Besides the Michael Emerson interview, the link also reveals that Mark Valley (Human Target) is voicing Superman in Batman: The Dark Knight Returns - Part 2.
 
It'd be like how the majority of Gotham Knight was for me with Conroy.
 
Very surprised by Emerson. He's always been a great choice for the Riddler, and i still think he would be an amazing riddler in live-action...but him voicing the Joker is gonna be awesome.
 
Cool thanks, Valley's an interesting choice to voice Superman.
 
Emerson is a good choice. He can certainly be creepy enough.
 

Looks very reminscent of Jack Nicholson. I don't know who Emerson is but hopefully he'll do a good job.


Mark Valley as Superman is very interesting.

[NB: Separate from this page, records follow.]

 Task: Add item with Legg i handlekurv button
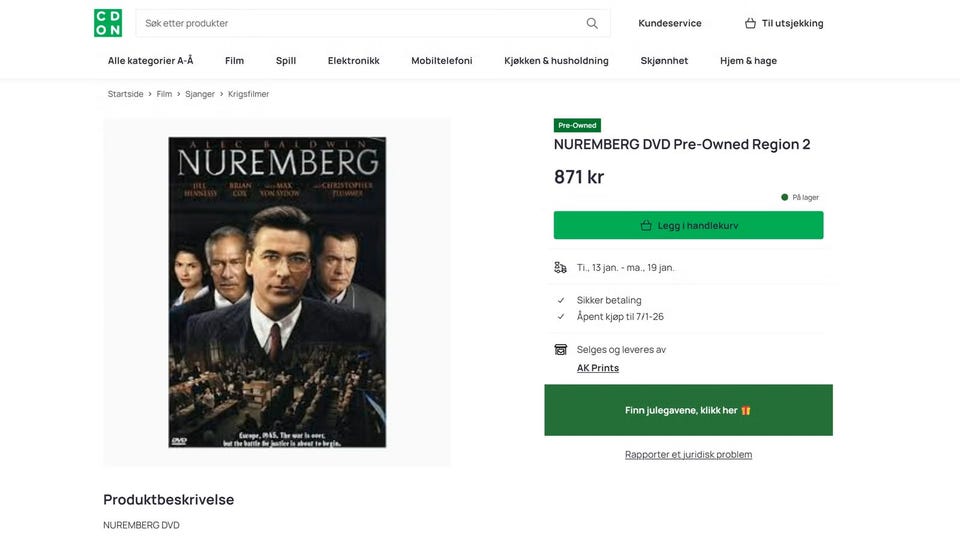689,225
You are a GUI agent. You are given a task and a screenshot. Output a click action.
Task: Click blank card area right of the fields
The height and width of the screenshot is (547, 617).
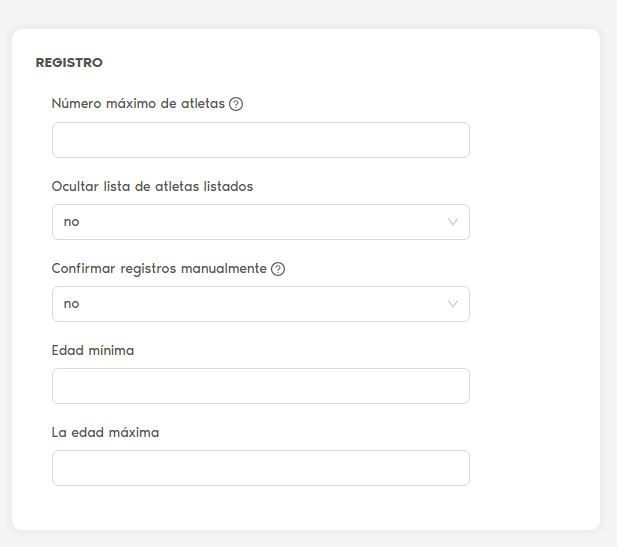(535, 280)
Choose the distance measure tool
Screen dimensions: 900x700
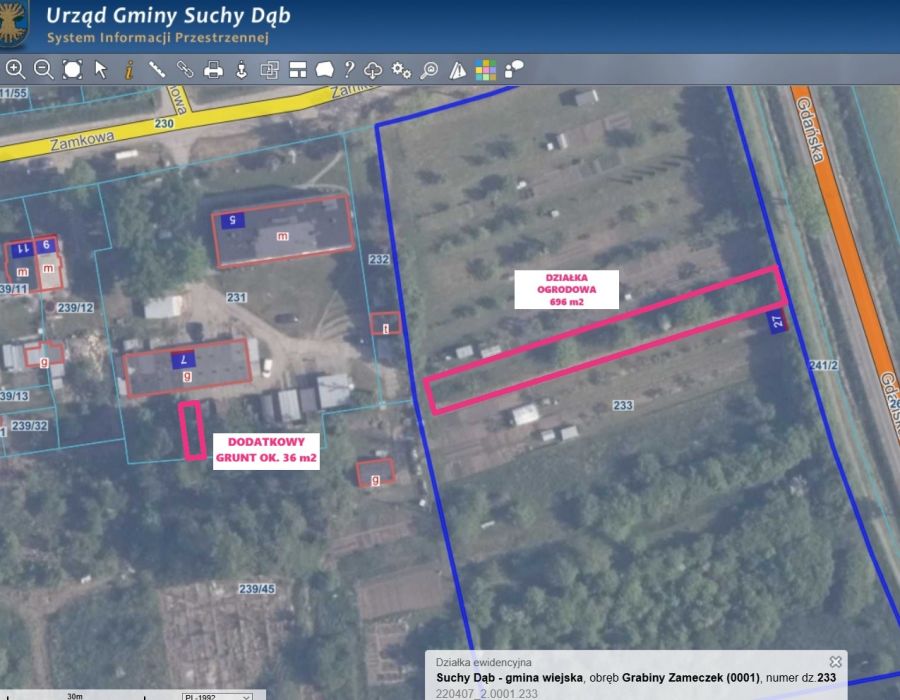(157, 69)
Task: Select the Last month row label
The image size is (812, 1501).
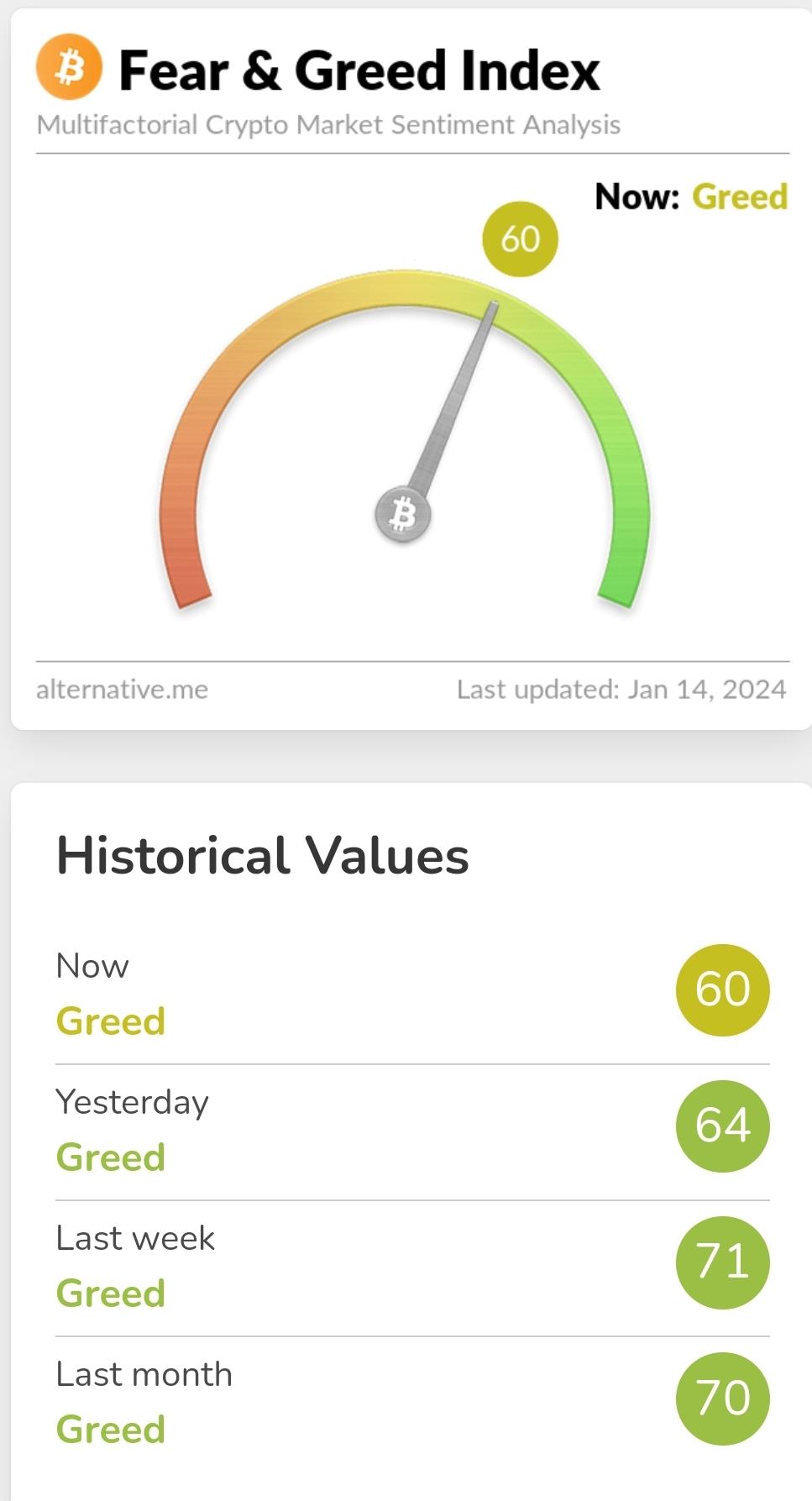Action: coord(144,1374)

I have to admit though I hate the way Superman is portrayed in this book and I think he's made to look like an idiot. Still I hope they keep in the scene where he stops the rocket (I think that's right) even though the recharge from the flower was odd even if they do feed off sunlight.
 
I don't know who Emerson is but hopefully he'll do a good job.

Michael Emerson was the deceptive villain in Lost. The Joker is very deceptive in Dark Knight Returns, conning his Arkham psychiatrist into believing that he's a changed man, remorseful of his crimes and harmless now.

Mark Valley as Superman is very interesting.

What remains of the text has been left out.